> ITEMS
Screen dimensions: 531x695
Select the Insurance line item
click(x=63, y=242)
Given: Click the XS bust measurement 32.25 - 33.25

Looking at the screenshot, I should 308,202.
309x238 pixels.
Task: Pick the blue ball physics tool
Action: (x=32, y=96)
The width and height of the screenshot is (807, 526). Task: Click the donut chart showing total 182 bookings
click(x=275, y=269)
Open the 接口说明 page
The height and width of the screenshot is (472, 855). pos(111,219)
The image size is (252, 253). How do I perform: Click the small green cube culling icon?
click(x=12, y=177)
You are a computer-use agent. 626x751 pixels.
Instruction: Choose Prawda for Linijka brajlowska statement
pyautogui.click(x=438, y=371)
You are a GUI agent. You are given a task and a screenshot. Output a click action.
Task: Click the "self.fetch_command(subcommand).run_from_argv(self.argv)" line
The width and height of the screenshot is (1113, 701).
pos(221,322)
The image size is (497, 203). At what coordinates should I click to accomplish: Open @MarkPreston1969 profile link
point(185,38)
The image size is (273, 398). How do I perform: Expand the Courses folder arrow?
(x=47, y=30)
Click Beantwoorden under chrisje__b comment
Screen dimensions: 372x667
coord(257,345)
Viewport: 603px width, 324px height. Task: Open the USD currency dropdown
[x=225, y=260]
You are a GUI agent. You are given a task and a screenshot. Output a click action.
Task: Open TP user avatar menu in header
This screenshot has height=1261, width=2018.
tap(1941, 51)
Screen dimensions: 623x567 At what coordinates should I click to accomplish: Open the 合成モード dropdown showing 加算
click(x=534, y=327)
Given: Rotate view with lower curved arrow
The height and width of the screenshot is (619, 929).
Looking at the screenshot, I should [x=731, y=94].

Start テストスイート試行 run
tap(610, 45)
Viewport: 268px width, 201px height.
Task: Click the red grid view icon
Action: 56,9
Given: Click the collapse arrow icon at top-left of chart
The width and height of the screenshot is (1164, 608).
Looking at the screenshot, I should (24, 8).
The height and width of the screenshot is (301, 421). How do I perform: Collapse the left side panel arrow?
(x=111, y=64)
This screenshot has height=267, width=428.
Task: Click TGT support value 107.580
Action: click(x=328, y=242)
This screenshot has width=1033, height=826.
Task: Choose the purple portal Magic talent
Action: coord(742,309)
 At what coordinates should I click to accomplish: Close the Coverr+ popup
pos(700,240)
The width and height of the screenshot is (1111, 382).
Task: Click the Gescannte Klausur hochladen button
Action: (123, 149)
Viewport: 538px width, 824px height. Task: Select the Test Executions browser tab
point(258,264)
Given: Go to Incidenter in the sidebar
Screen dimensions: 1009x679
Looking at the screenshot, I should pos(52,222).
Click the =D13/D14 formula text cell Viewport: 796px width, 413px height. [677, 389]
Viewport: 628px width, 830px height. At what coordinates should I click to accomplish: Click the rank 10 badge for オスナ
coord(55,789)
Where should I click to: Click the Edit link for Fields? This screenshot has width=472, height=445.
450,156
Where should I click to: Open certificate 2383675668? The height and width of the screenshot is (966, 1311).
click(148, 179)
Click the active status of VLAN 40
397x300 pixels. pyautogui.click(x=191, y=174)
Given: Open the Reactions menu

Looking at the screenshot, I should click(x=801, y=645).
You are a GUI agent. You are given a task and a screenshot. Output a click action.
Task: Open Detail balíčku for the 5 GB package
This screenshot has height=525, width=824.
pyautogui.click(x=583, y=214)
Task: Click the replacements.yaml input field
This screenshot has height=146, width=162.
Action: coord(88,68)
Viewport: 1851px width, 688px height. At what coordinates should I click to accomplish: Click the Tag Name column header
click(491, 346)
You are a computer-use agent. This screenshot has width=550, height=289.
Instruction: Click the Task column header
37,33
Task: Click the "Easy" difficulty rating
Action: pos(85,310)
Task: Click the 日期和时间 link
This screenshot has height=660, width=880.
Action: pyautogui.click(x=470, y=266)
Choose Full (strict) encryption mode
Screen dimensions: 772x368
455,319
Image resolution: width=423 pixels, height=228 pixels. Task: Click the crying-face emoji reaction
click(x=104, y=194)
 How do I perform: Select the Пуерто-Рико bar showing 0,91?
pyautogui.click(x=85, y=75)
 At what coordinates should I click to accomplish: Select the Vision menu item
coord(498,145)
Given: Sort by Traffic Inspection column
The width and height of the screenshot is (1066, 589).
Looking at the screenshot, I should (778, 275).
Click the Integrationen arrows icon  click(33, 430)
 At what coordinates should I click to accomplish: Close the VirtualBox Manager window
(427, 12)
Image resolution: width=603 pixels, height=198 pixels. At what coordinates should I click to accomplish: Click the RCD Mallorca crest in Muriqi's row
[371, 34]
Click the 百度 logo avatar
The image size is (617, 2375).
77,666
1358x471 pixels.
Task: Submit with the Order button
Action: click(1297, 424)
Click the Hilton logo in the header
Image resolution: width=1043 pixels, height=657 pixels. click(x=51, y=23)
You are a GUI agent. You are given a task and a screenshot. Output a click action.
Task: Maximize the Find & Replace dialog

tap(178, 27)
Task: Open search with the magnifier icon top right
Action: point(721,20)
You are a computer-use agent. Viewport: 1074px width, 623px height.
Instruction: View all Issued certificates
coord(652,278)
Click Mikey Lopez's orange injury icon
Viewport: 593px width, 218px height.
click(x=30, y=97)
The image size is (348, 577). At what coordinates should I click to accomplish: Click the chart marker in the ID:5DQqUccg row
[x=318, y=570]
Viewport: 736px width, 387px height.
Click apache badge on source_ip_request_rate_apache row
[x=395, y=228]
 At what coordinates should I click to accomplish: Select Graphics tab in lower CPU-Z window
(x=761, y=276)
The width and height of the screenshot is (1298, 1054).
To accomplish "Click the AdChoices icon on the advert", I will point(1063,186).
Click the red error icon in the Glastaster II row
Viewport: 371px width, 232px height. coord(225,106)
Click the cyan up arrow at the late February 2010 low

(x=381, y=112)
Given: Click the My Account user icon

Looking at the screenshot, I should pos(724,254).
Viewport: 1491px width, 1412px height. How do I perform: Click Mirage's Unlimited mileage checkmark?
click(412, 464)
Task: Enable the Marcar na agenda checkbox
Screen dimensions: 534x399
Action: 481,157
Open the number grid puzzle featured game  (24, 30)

> WORK TO BE COMPLETED
Rewrite the records above, changing every "Screen dimensions" to "Screen size" and leaving everything else as it is.

> FINAL RESULT
Screen size: 531x695
Select the Insurance line item
click(x=63, y=242)
Given: Click the XS bust measurement 32.25 - 33.25

Looking at the screenshot, I should 308,202.
309x238 pixels.
Task: Pick the blue ball physics tool
Action: (x=32, y=96)
The width and height of the screenshot is (807, 526). Task: Click the donut chart showing total 182 bookings
click(x=275, y=269)
Open the 接口说明 page
The height and width of the screenshot is (472, 855). pos(111,219)
The image size is (252, 253). How do I perform: Click the small green cube culling icon?
click(x=12, y=177)
You are a computer-use agent. 626x751 pixels.
Instruction: Choose Prawda for Linijka brajlowska statement
pyautogui.click(x=438, y=371)
You are a GUI agent. You are given a task and a screenshot. Output a click action.
Task: Click the "self.fetch_command(subcommand).run_from_argv(self.argv)" line
The width and height of the screenshot is (1113, 701).
pos(221,322)
The image size is (497, 203). At what coordinates should I click to accomplish: Open @MarkPreston1969 profile link
point(185,38)
The image size is (273, 398). How do I perform: Expand the Courses folder arrow?
(x=47, y=30)
Click Beantwoorden under chrisje__b comment
Screen size: 372x667
coord(257,345)
Viewport: 603px width, 324px height. Task: Open the USD currency dropdown
[x=225, y=260]
You are a GUI agent. You are given a task and a screenshot. Output a click action.
Task: Open TP user avatar menu in header
This screenshot has height=1261, width=2018.
tap(1941, 51)
Screen size: 623x567 At what coordinates should I click to accomplish: Open the 合成モード dropdown showing 加算
click(x=534, y=327)
Given: Rotate view with lower curved arrow
The height and width of the screenshot is (619, 929).
Looking at the screenshot, I should [x=731, y=94].

Start テストスイート試行 run
tap(610, 45)
Viewport: 268px width, 201px height.
Task: Click the red grid view icon
Action: 56,9
Given: Click the collapse arrow icon at top-left of chart
The width and height of the screenshot is (1164, 608).
Looking at the screenshot, I should (24, 8).
The height and width of the screenshot is (301, 421). How do I perform: Collapse the left side panel arrow?
(x=111, y=64)
This screenshot has height=267, width=428.
Task: Click TGT support value 107.580
Action: click(x=328, y=242)
This screenshot has width=1033, height=826.
Task: Choose the purple portal Magic talent
Action: coord(742,309)
 At what coordinates should I click to accomplish: Close the Coverr+ popup
pos(700,240)
The width and height of the screenshot is (1111, 382).
Task: Click the Gescannte Klausur hochladen button
Action: (123, 149)
Viewport: 538px width, 824px height. Task: Select the Test Executions browser tab
point(258,264)
Given: Go to Incidenter in the sidebar
Screen size: 1009x679
Looking at the screenshot, I should pos(52,222).
Click the =D13/D14 formula text cell Viewport: 796px width, 413px height. [677, 389]
Viewport: 628px width, 830px height. At what coordinates should I click to accomplish: Click the rank 10 badge for オスナ
coord(55,789)
Where should I click to: Click the Edit link for Fields? This screenshot has width=472, height=445.
450,156
Where should I click to: Open certificate 2383675668? The height and width of the screenshot is (966, 1311).
click(148, 179)
Click the active status of VLAN 40
397x300 pixels. pyautogui.click(x=191, y=174)
Given: Open the Reactions menu

Looking at the screenshot, I should click(x=801, y=645).
You are a GUI agent. You are given a task and a screenshot. Output a click action.
Task: Open Detail balíčku for the 5 GB package
This screenshot has height=525, width=824.
pyautogui.click(x=583, y=214)
Task: Click the replacements.yaml input field
This screenshot has height=146, width=162.
Action: coord(88,68)
Viewport: 1851px width, 688px height. At what coordinates should I click to accomplish: Click the Tag Name column header
click(491, 346)
You are a computer-use agent. This screenshot has width=550, height=289.
Instruction: Click the Task column header
37,33
Task: Click the "Easy" difficulty rating
Action: pos(85,310)
Task: Click the 日期和时间 link
This screenshot has height=660, width=880.
Action: pyautogui.click(x=470, y=266)
Choose Full (strict) encryption mode
Screen size: 772x368
455,319
Image resolution: width=423 pixels, height=228 pixels. Task: Click the crying-face emoji reaction
click(x=104, y=194)
 How do I perform: Select the Пуерто-Рико bar showing 0,91?
pyautogui.click(x=85, y=75)
 At what coordinates should I click to accomplish: Select the Vision menu item
coord(498,145)
Given: Sort by Traffic Inspection column
The width and height of the screenshot is (1066, 589).
Looking at the screenshot, I should (778, 275).
Click the Integrationen arrows icon  click(33, 430)
 At what coordinates should I click to accomplish: Close the VirtualBox Manager window
(427, 12)
Image resolution: width=603 pixels, height=198 pixels. At what coordinates should I click to accomplish: Click the RCD Mallorca crest in Muriqi's row
[371, 34]
Click the 百度 logo avatar
The image size is (617, 2375).
77,666
1358x471 pixels.
Task: Submit with the Order button
Action: click(1297, 424)
Click the Hilton logo in the header
Image resolution: width=1043 pixels, height=657 pixels. click(x=51, y=23)
You are a GUI agent. You are given a task and a screenshot. Output a click action.
Task: Maximize the Find & Replace dialog

tap(178, 27)
Task: Open search with the magnifier icon top right
Action: point(721,20)
You are a computer-use agent. Viewport: 1074px width, 623px height.
Instruction: View all Issued certificates
coord(652,278)
Click Mikey Lopez's orange injury icon
Viewport: 593px width, 218px height.
click(x=30, y=97)
The image size is (348, 577). At what coordinates should I click to accomplish: Click the chart marker in the ID:5DQqUccg row
[x=318, y=570]
Viewport: 736px width, 387px height.
Click apache badge on source_ip_request_rate_apache row
[x=395, y=228]
 At what coordinates should I click to accomplish: Select Graphics tab in lower CPU-Z window
(x=761, y=276)
The width and height of the screenshot is (1298, 1054).
To accomplish "Click the AdChoices icon on the advert", I will point(1063,186).
Click the red error icon in the Glastaster II row
Viewport: 371px width, 232px height. coord(225,106)
Click the cyan up arrow at the late February 2010 low

(x=381, y=112)
Given: Click the My Account user icon

Looking at the screenshot, I should pos(724,254).
Viewport: 1491px width, 1412px height. How do I perform: Click Mirage's Unlimited mileage checkmark?
click(412, 464)
Task: Enable the Marcar na agenda checkbox
Screen size: 534x399
Action: 481,157
Open the number grid puzzle featured game  (24, 30)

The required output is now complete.